バスは垂水市の中心部にある垂水中央病院まで運行されるが、 垂水港で下車した。垂水港は鹿児島市の鴨池港とを結ぶフェリーが発着していて、45分ほどで鹿児島市内に向かうことができる。そのため大隅半島の玄関口としての役割を持つ。鹿屋と鹿児島市内を結ぶバスも、高速道路を経由すると錦江湾沿いを大きく迂回する必要があるので、ここからバスごとフェリーに乗船して鹿児島市へと向かう。フェリーごとバスに乗る路線は以前は各地にあったそうだが、現在はここだけの光景となり、テレビのナニコレ珍百景でも取り上げられていた。ここからは昨日志布志-鹿屋間で乗車した垂水-志布志のバス路線も発着していて、フェリーからこのバス路線に自力で乗り継ぐことも可能である。
・1日ぶりに鹿屋へ戻る

垂水港からは再度鹿屋へ向かう。乗車したバスは昨日鹿児島空港から乗車したバスと同じだった。来た道を古江まで戻り、そこから標高を上げて白水、西原と辿って鹿屋へ。鹿屋なんて感染症禍になるまで1度しか来たことなかったが、この1年で3回も来てしまった。鹿屋も身近な土地になりつつある。
・貴重な一般道経由の空港バスに乗車
1日ぶりに鹿屋へと戻ってきた。ここからは本当はバスを乗り継いで宮崎駅まで行こうと考えていたのだが、感染症禍の影響で、途中で乗り継ぐバスが区間運休となっていたため、やむを得ず行先を変更して、旅の起点となっていた鹿児島空港に一旦帰ることにした。鹿屋から空港へと向かうバスは東九州自動車道を経由する高速道路経由と、ひたすら一般道を走るバスが存在。どちらのバスも感染症禍の影響で大減便されていたが、一般道経由のバスはほとんどが減便されていて、乗車困難となっていた。この時は年明けだったので、お正月からしばらくの間、日中の便が運行されていて、それに乗車することができた。この数日後から再び減便される予定となっていたので、運が良かった。

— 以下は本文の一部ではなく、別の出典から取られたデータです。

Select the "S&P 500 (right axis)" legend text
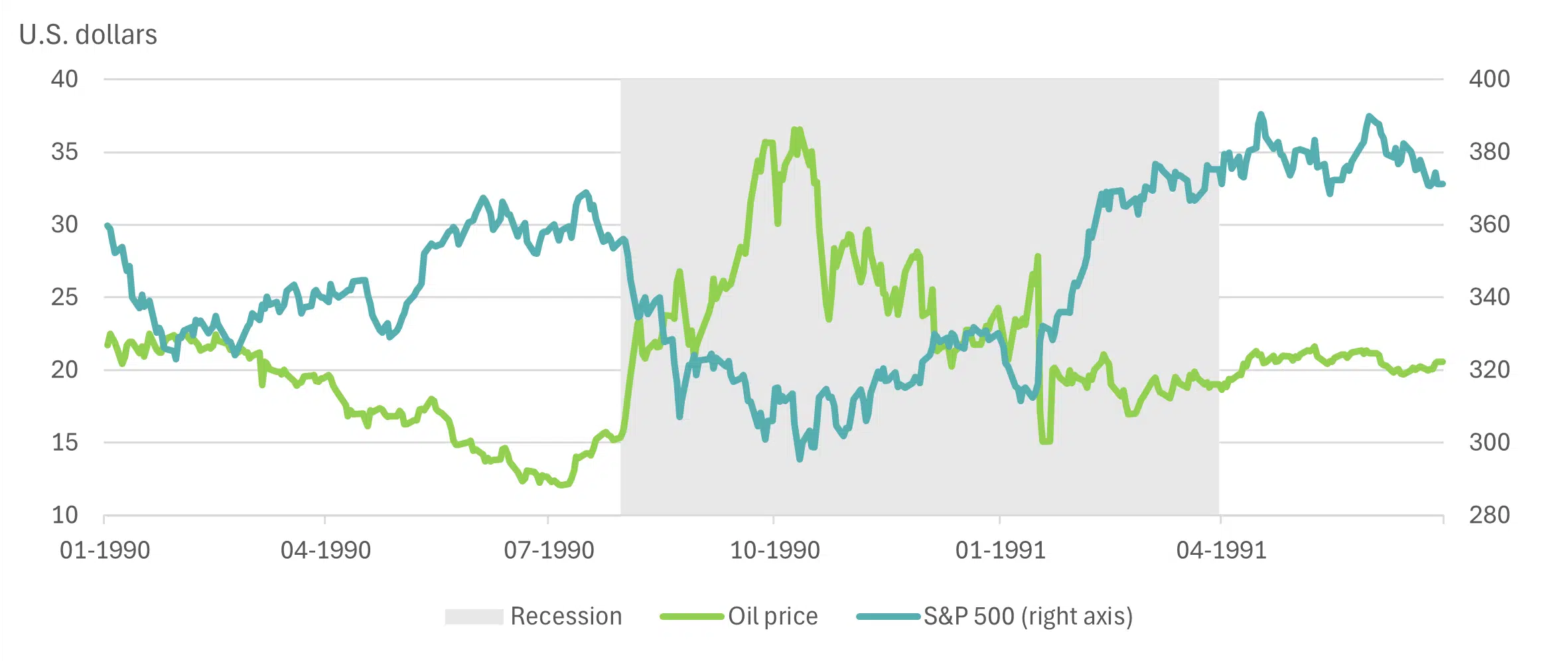Image resolution: width=1568 pixels, height=661 pixels. [1028, 617]
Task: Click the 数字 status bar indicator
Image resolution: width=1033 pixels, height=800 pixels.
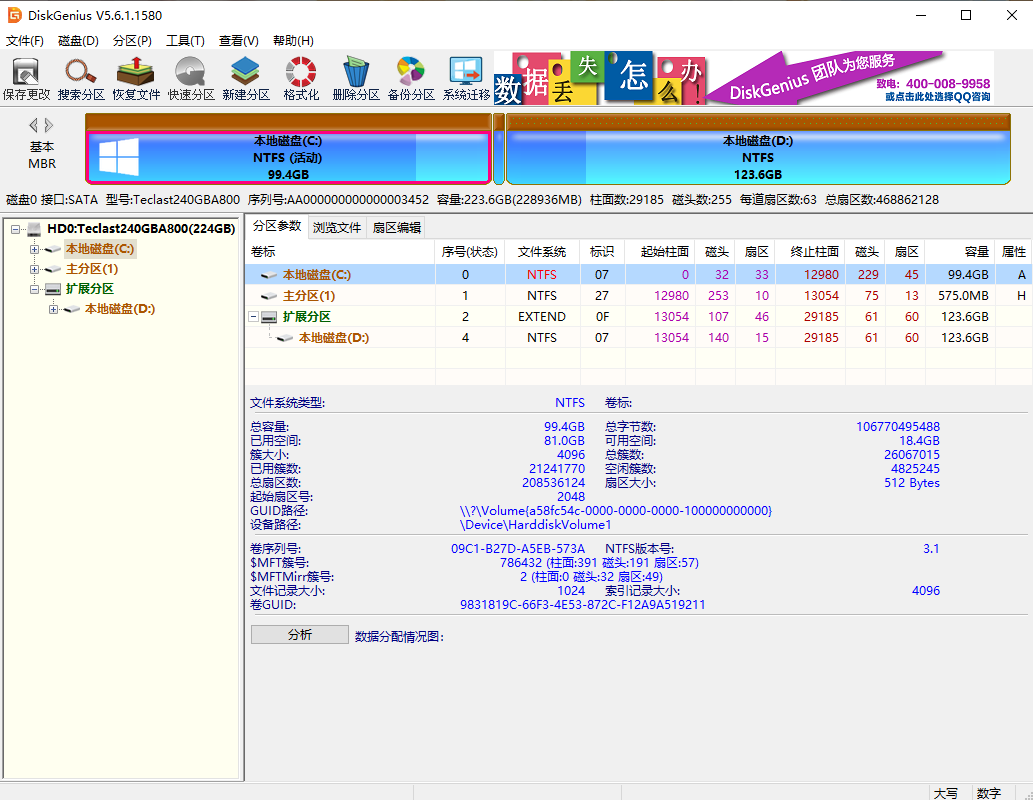Action: pos(989,791)
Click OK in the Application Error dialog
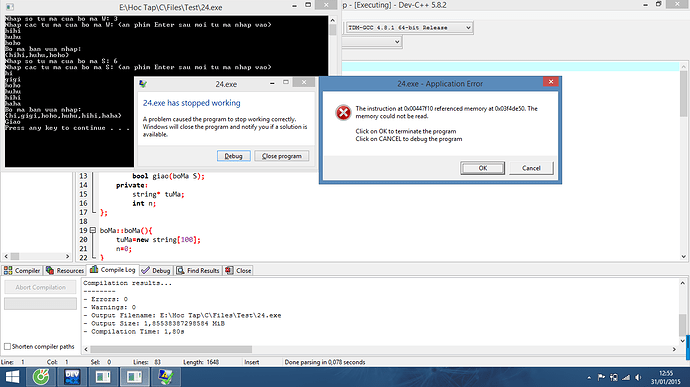The image size is (690, 387). point(482,168)
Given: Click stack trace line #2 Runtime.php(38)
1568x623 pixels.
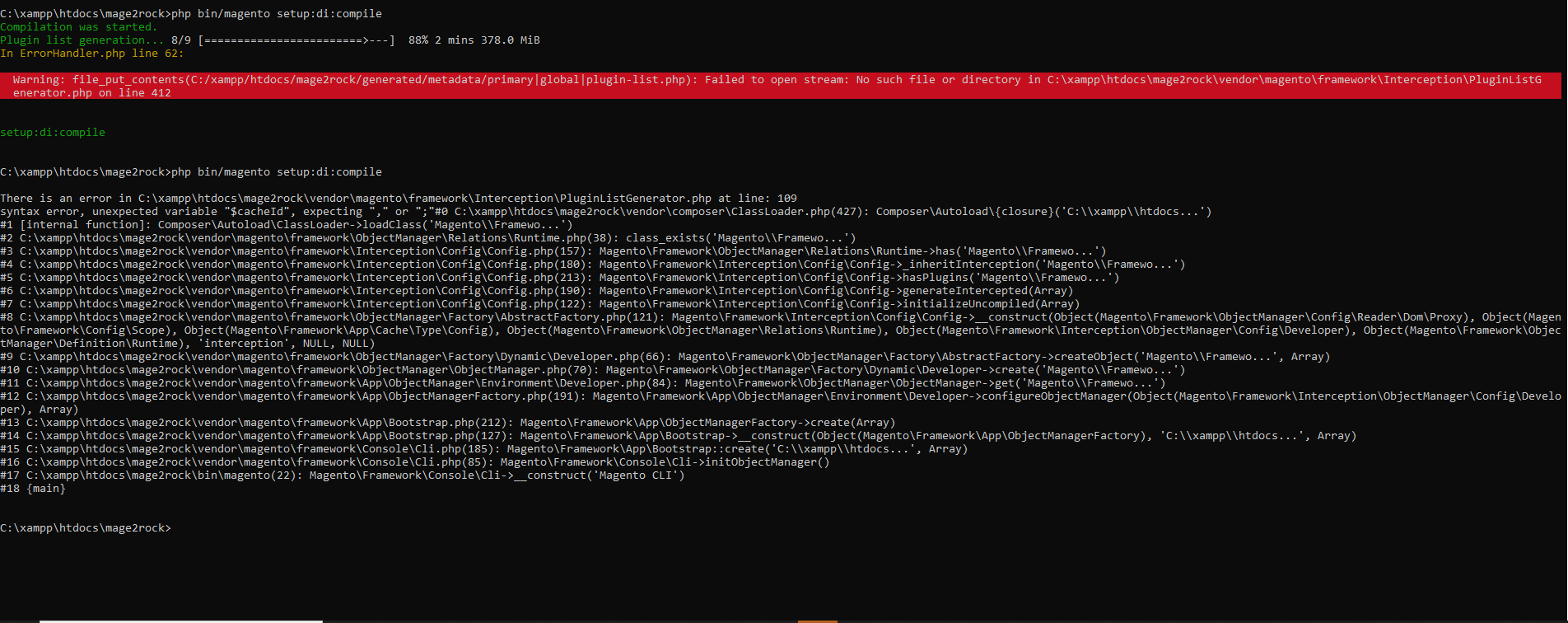Looking at the screenshot, I should [428, 237].
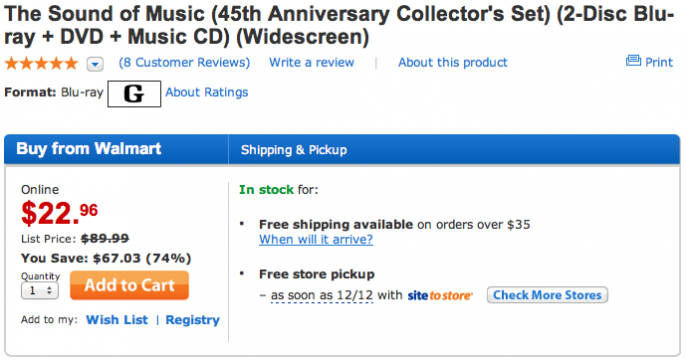Click When will it arrive link
Viewport: 686px width, 362px height.
tap(316, 240)
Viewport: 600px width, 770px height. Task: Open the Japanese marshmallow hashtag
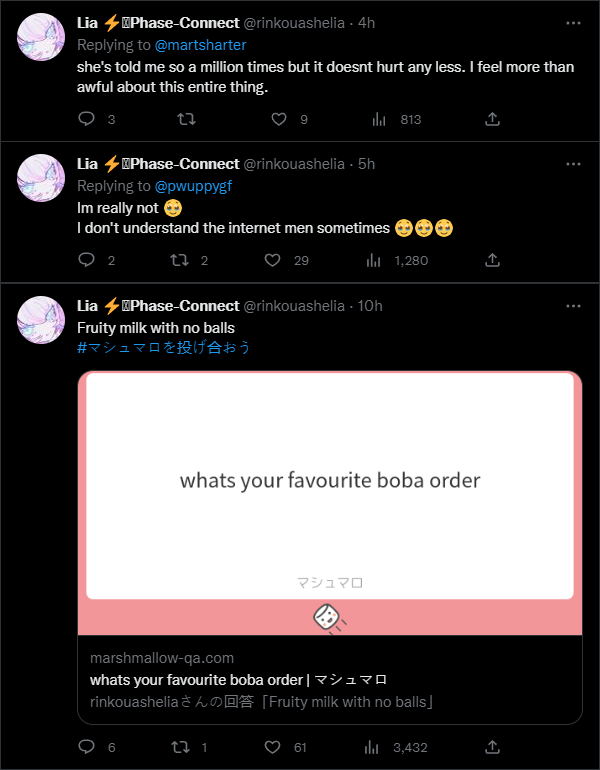[164, 348]
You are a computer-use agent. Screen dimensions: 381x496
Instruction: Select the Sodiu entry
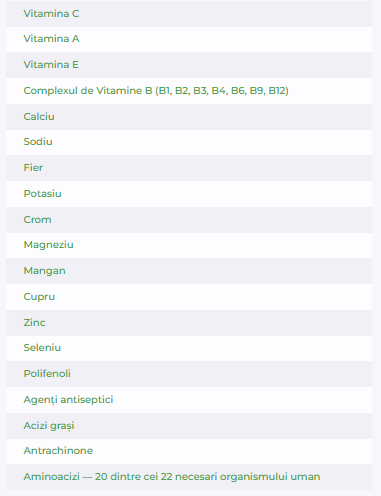[x=189, y=142]
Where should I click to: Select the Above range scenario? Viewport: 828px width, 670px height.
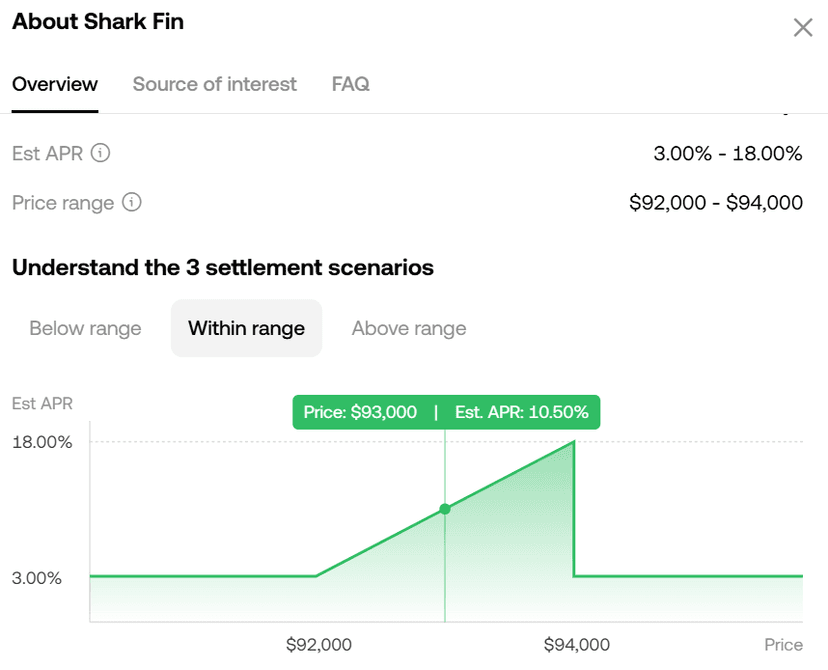tap(408, 328)
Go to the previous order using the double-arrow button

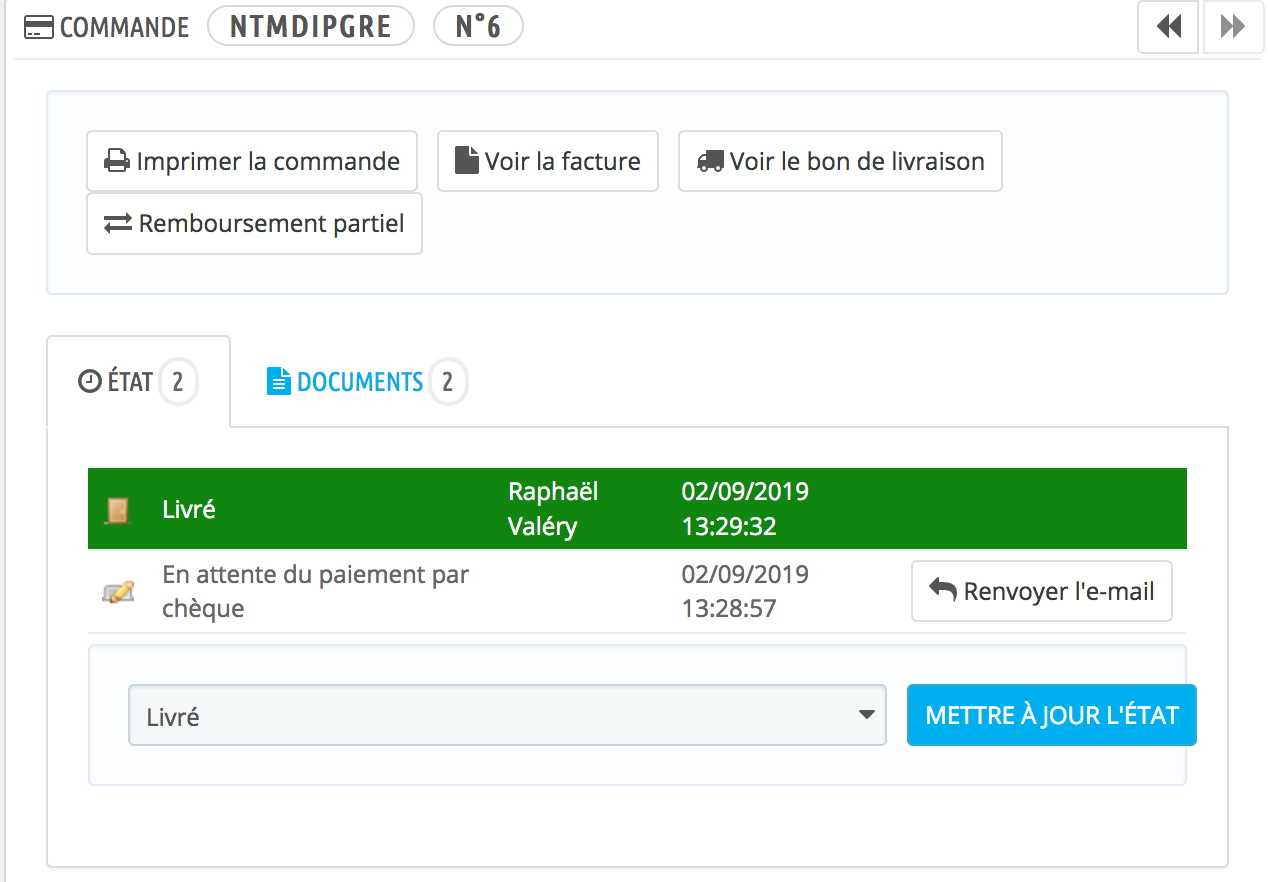click(1167, 27)
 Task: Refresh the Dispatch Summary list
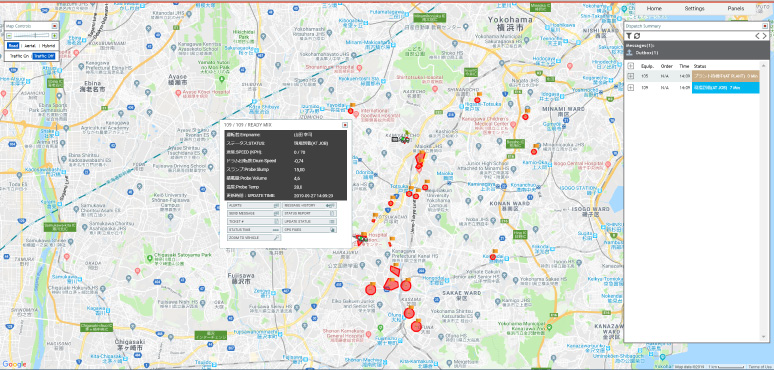click(x=637, y=36)

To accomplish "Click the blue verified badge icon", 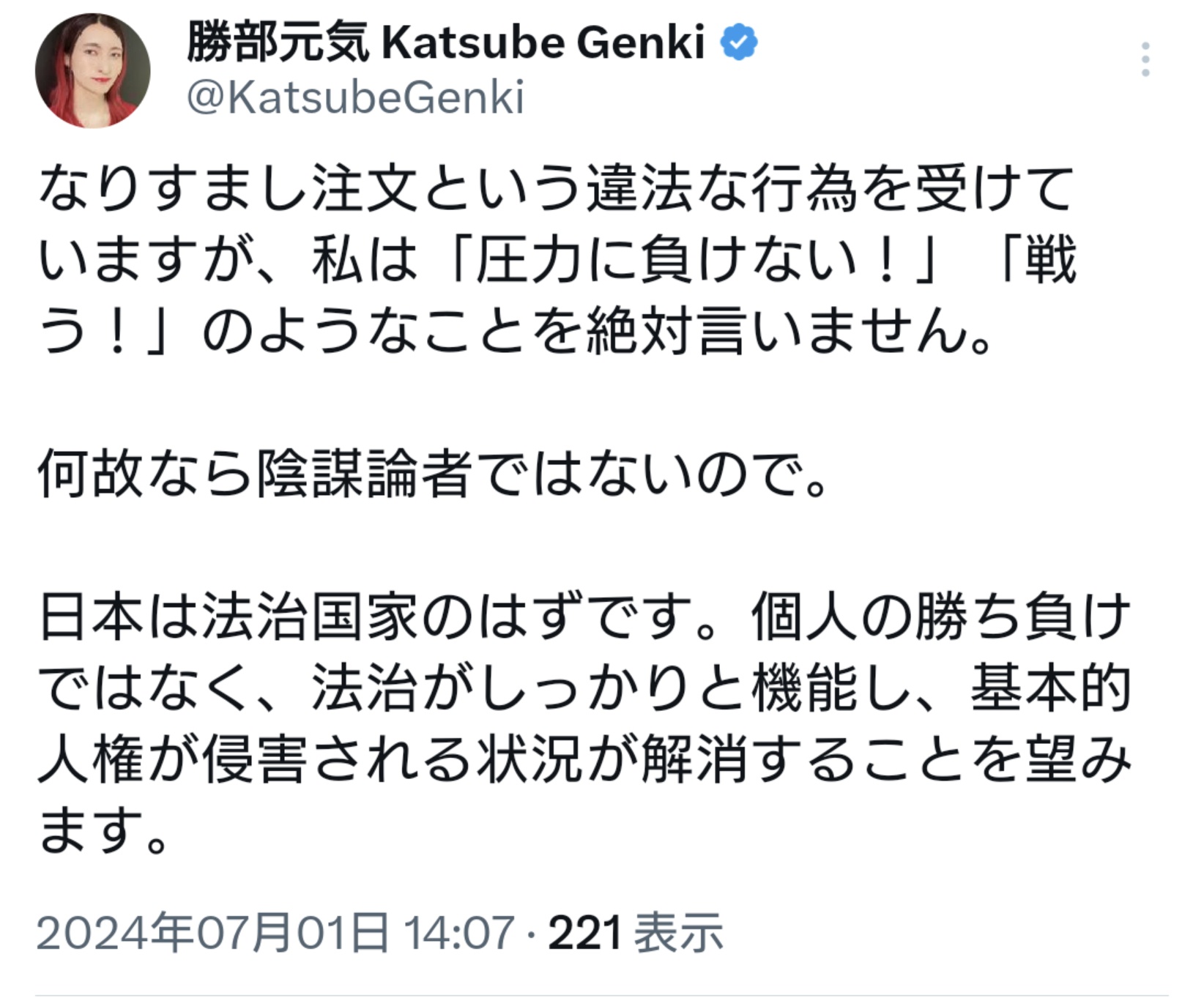I will 739,42.
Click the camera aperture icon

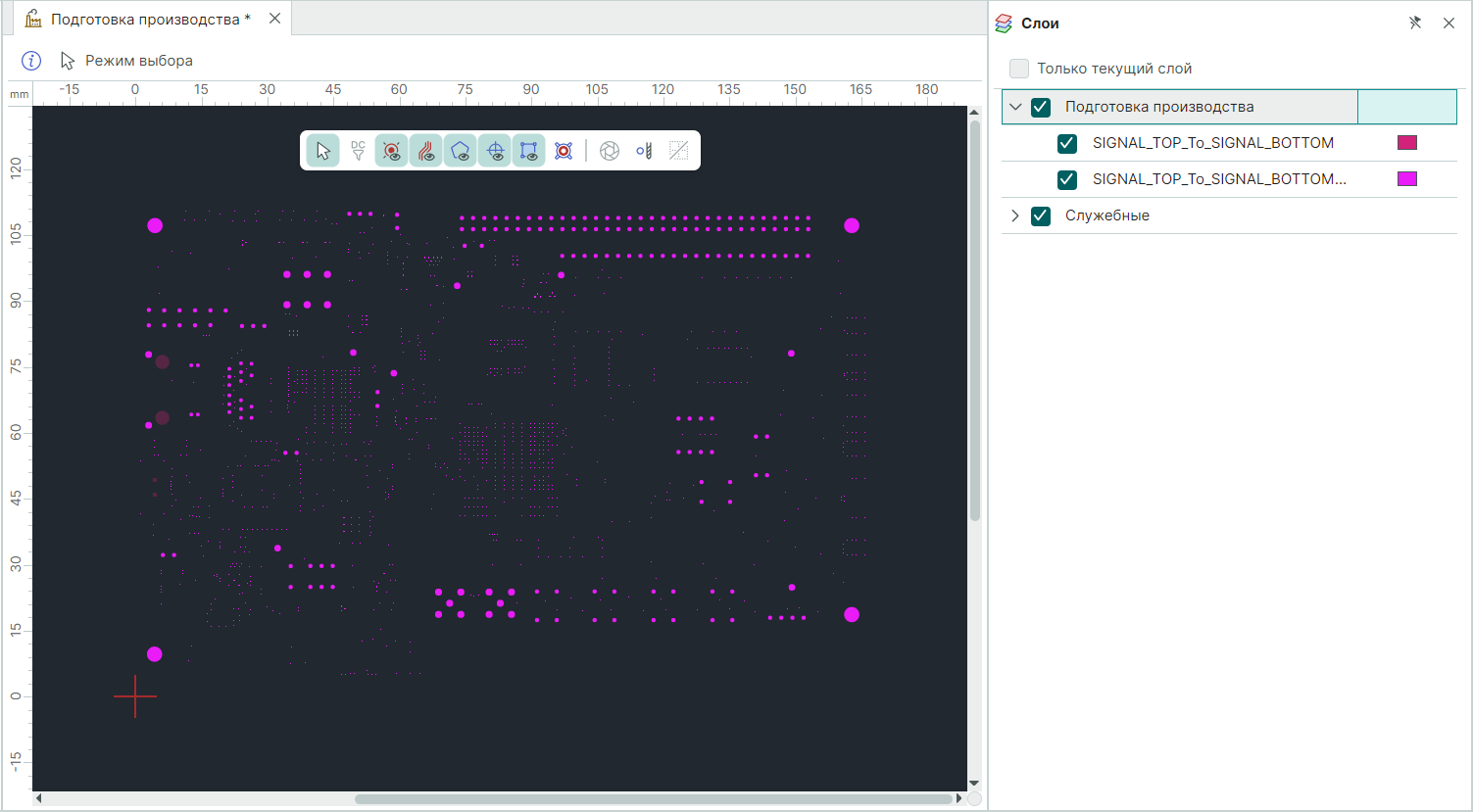[610, 151]
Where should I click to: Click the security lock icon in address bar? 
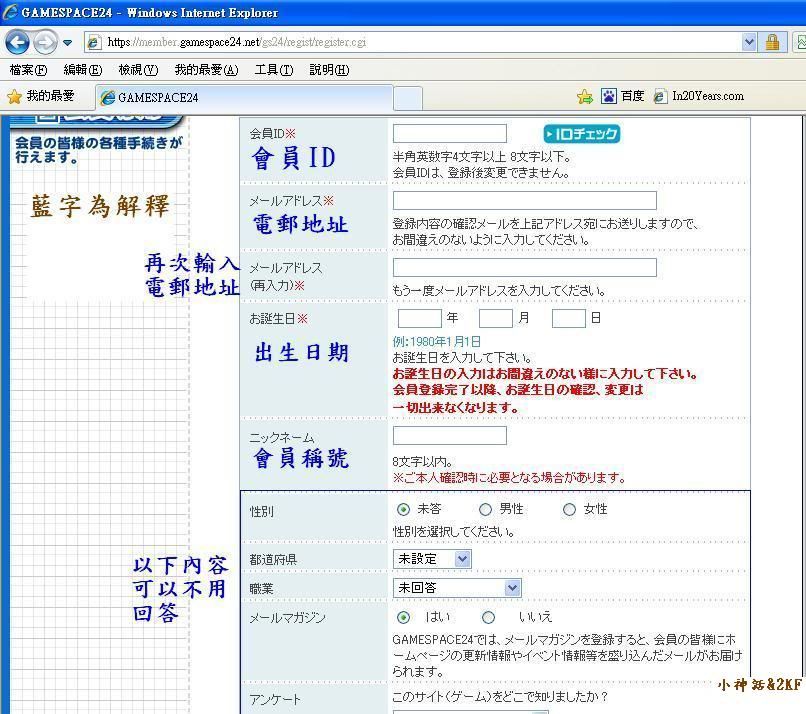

鹿屋から国道504号を北上し、高隈山地の裏を抜け、高隈、百引(輝北)、牧之原、国分と経由して鹿児島空港まで向かう。バスは東笠之原発着で、鹿屋までの間に1人が乗車していた。このバスは空港特急との建前上、空港と霧島市役所以外の停留所で降りることができない。この人数であれば他のバス停で降車させても良い気がする。特に百引から牧之原へと抜ける区間は路線バスの本数も少ない。鹿屋のバス停は全便が南側を向いて発着するため、発車すると右折を繰り返して北上する。鹿屋の平地はすぐに終わり、バスは高隈山地の山道に入っていく。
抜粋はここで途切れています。